Conformational Analysis of Human Dihydrofolate Reductase Inhibitor Complexes: Crystal Structure Determination of Wild Type and F31 Mutant Binary and Ternary Inhibitor Complexes

Since dihydrofolate reductase (DHFR) is responsible for maintaining intracellular folate pools in their biochemically active reduced state, its inhibition has been the target of continuing antifolate development to improve selectivity, penetration into target cells, and effectiveness against tumors with either intrinsic or acquired antifolate resistance1. For example, investigation of patients with methotrexate (MTX)-resistance has shown that in some tumors the resistance is due to defects in cellular transport or polyglutamation and that new, second generation, antifolate drugs such as 10-ethyl-10-deazaminopterin (10-EDAM) or the lipophilic antifolates piritrexim (PTX) and trimetrexate (TMQ), are more effective than methotrexate (MTX)2 . In other tumors it was found that DHFR encoded mutations which were responsible for the MTX resistance.
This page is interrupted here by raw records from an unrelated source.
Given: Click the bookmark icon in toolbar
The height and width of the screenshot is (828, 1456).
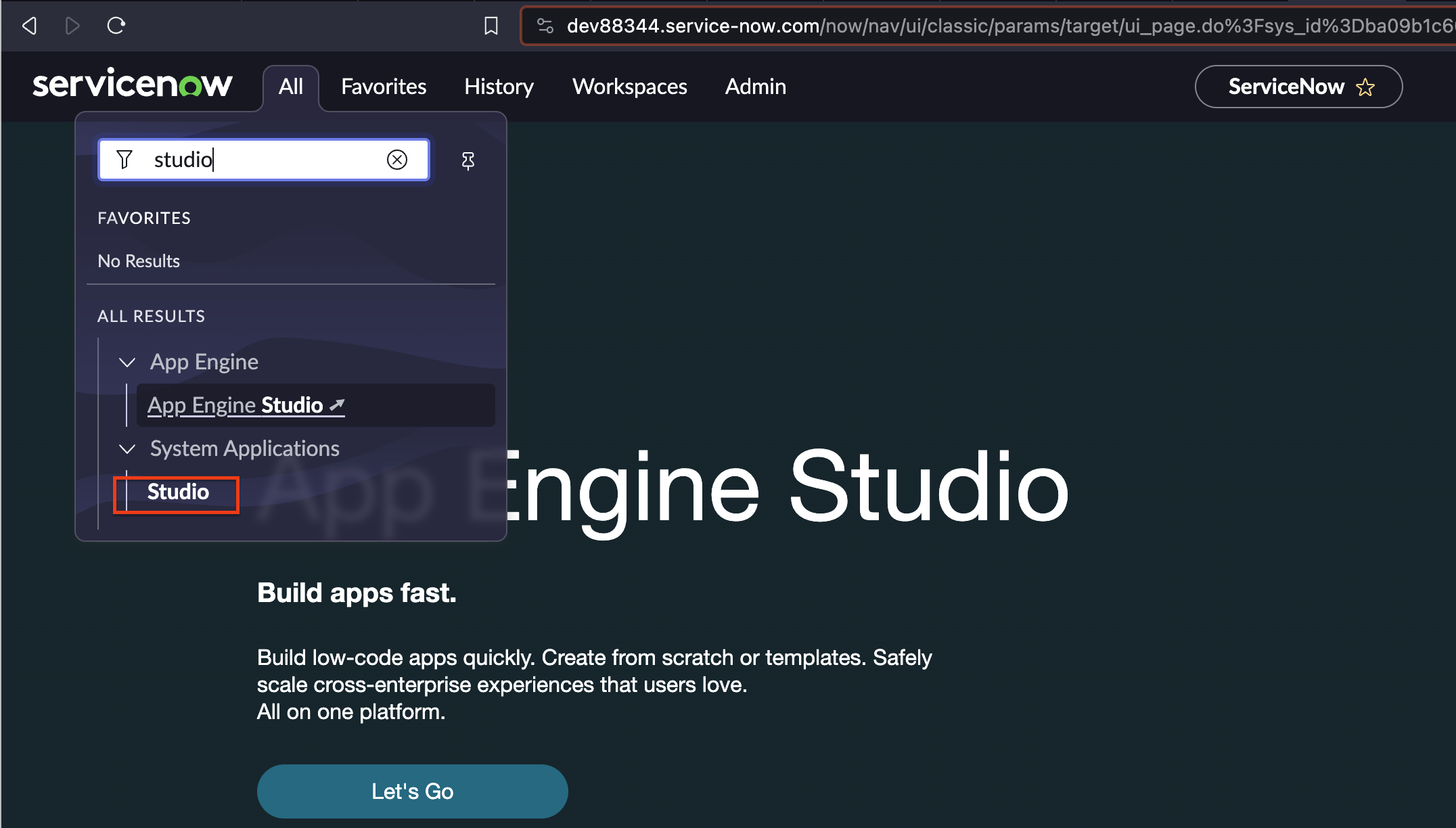Looking at the screenshot, I should [x=491, y=26].
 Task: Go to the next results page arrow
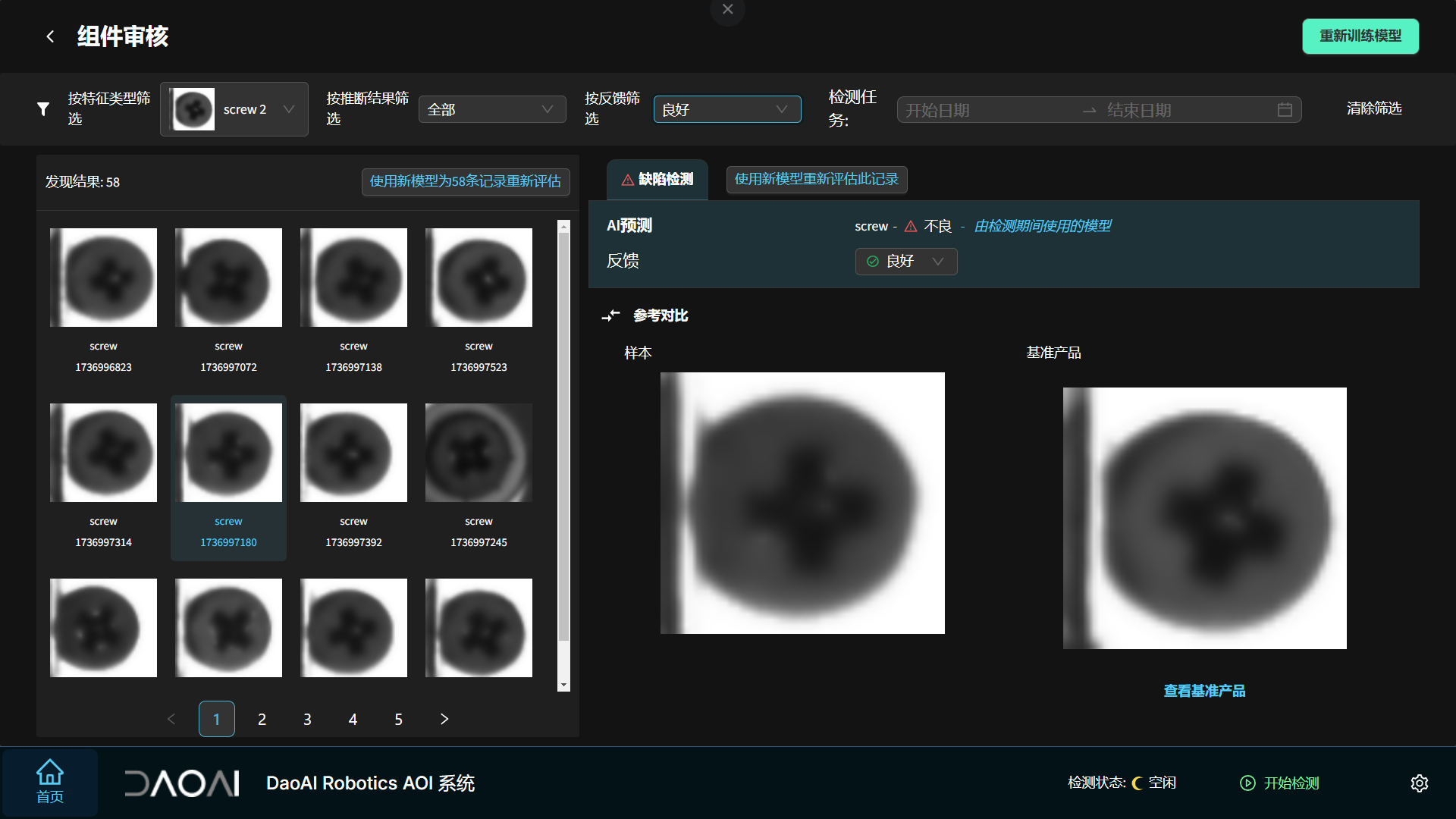tap(444, 719)
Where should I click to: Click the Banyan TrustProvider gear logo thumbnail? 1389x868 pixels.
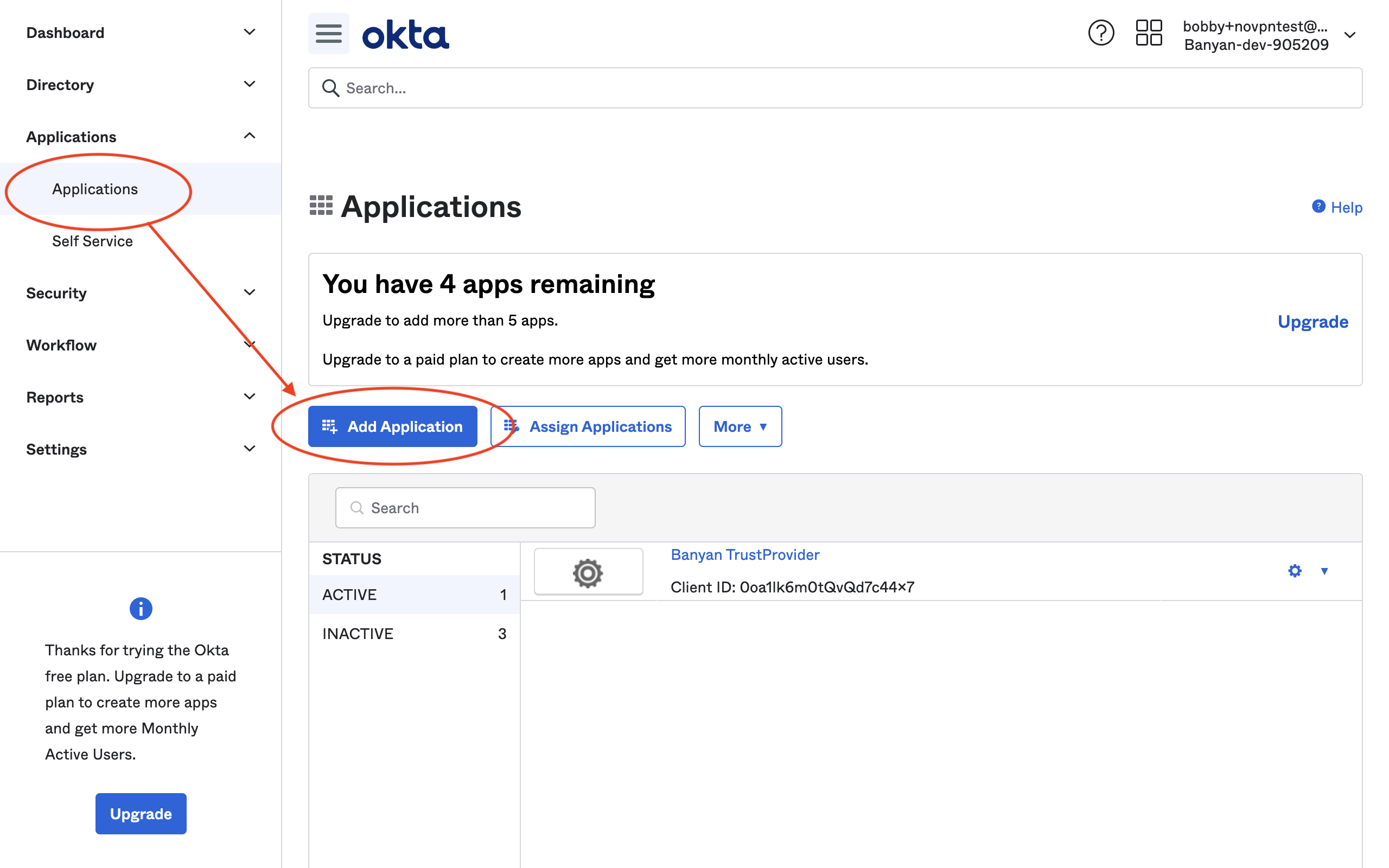[588, 572]
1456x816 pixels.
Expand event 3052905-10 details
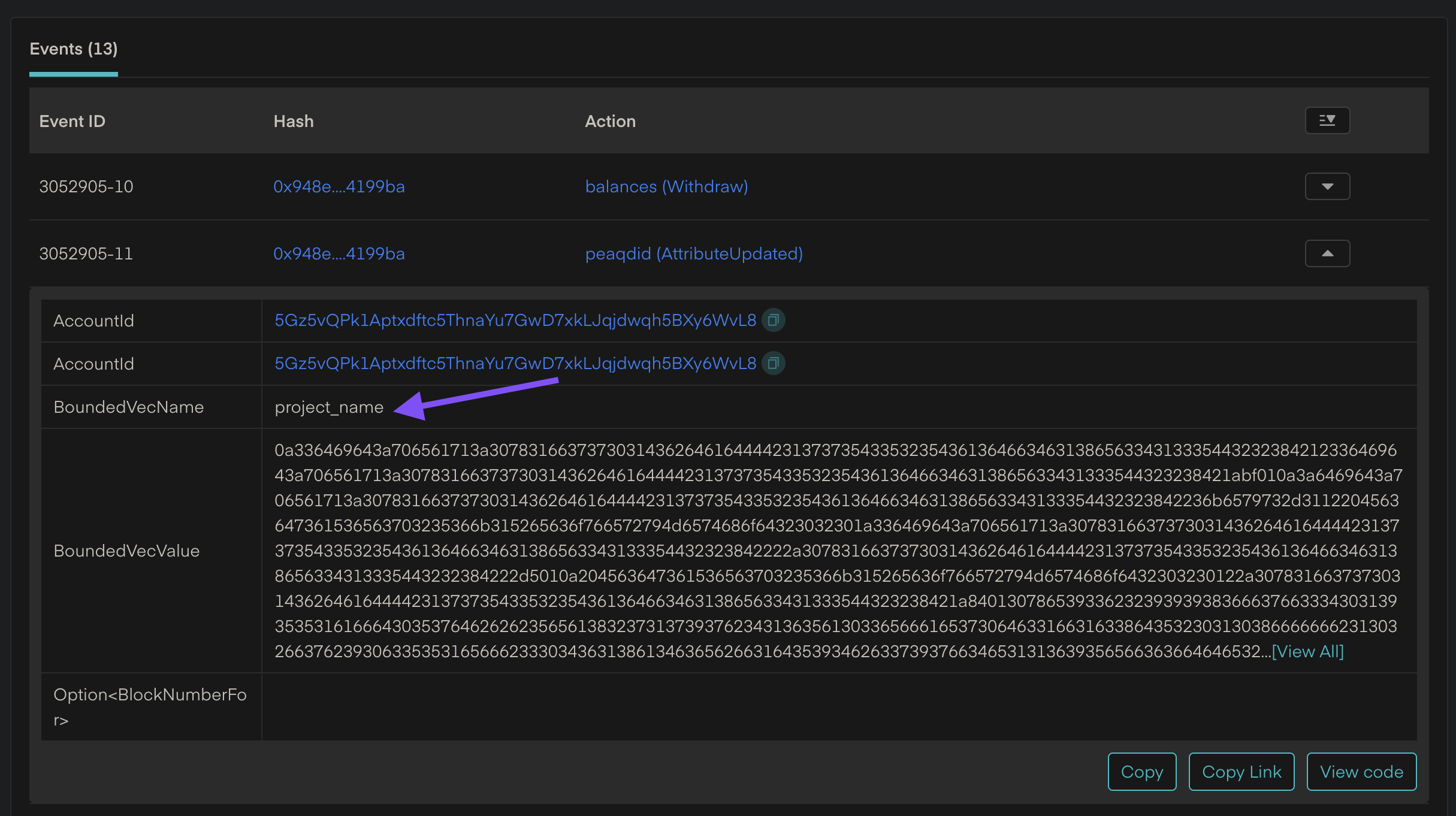pos(1327,186)
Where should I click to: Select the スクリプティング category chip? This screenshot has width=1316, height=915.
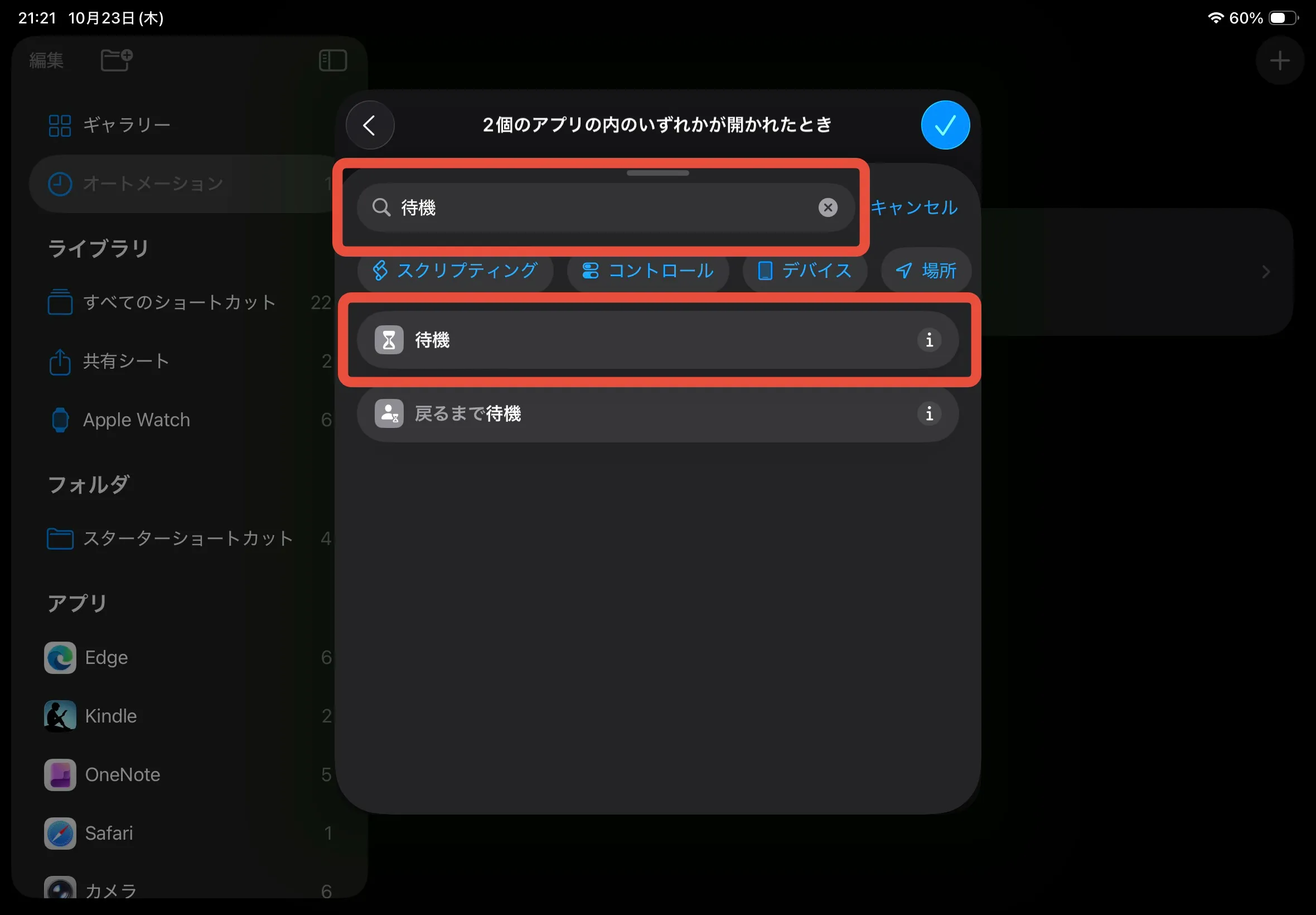[x=456, y=271]
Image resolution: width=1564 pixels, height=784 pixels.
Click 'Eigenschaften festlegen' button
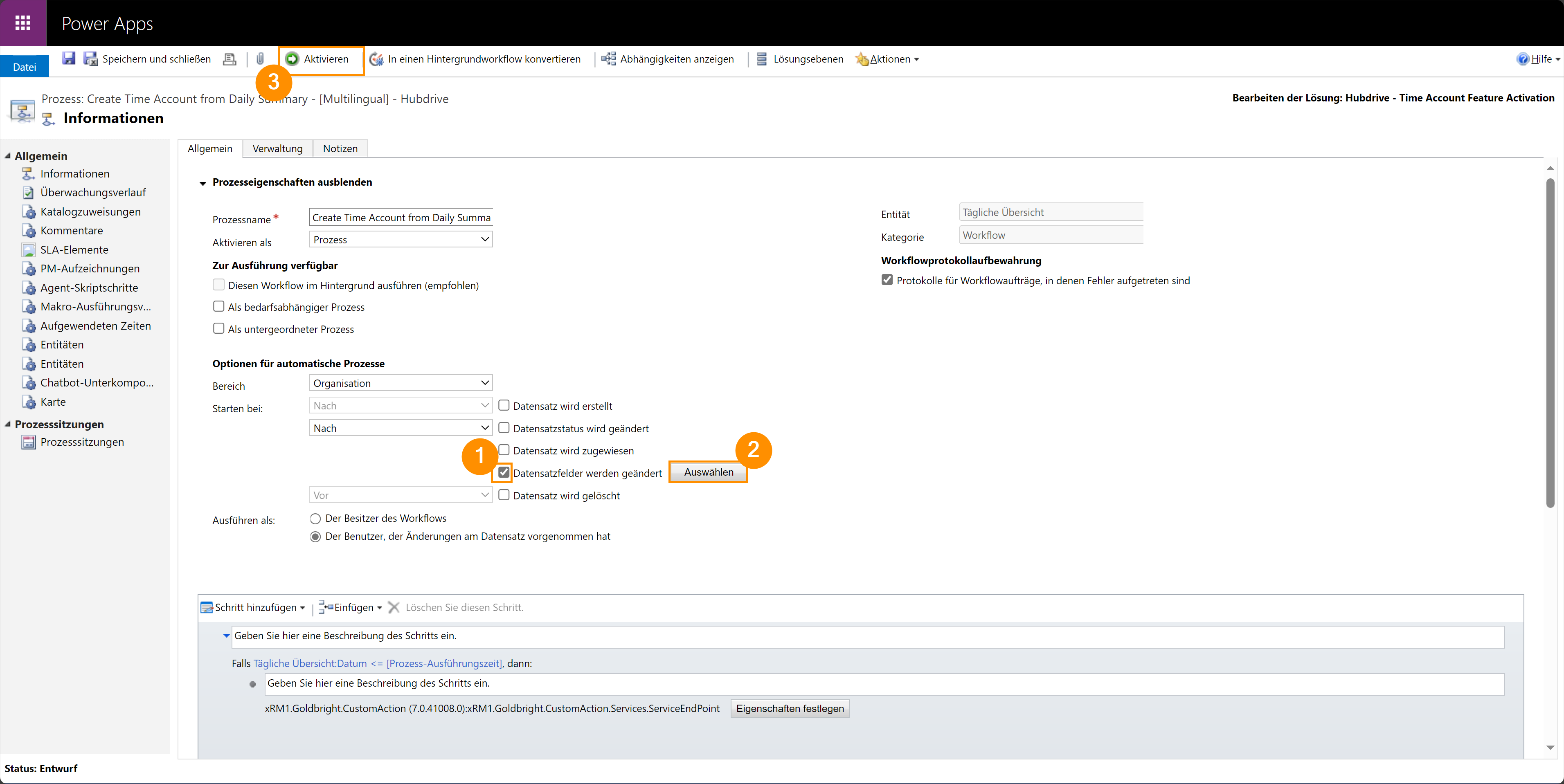tap(789, 708)
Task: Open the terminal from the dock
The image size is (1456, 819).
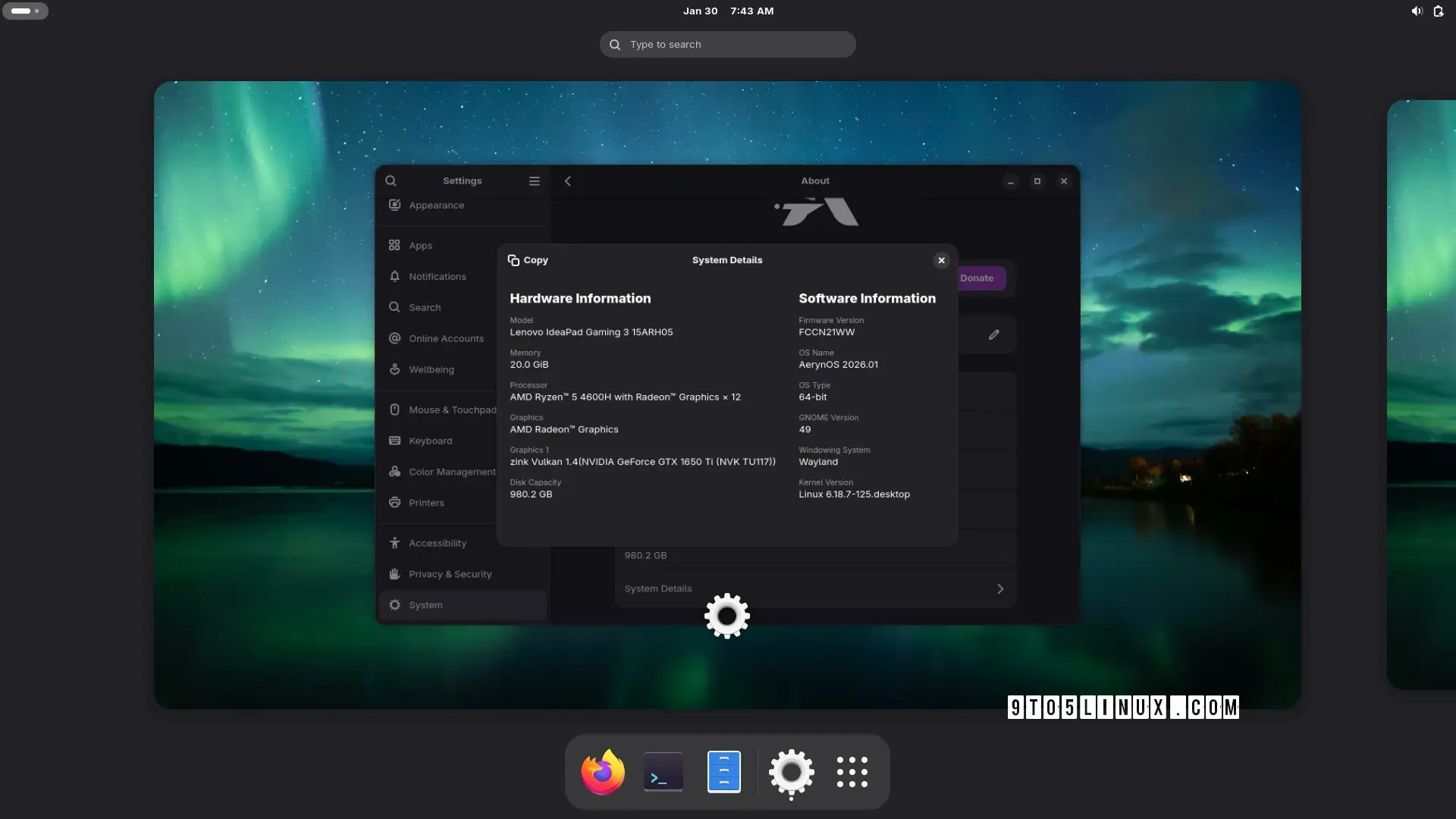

Studies of a highly MTX-resistant subline of the HCT-8 human colon carcinoma cell line showed that DHFR possessed a phenylalanine to serine mutation at residue 313–5 . Kinetic studies further showed that the Ki for MTX was 100-fold higher than wild type DHFR while a mutation of phenylalanine 34 to serine resulted in over 20,000-fold increase in the Ki for MTX. Similar changes in Ki were noted for trimetrexate as well.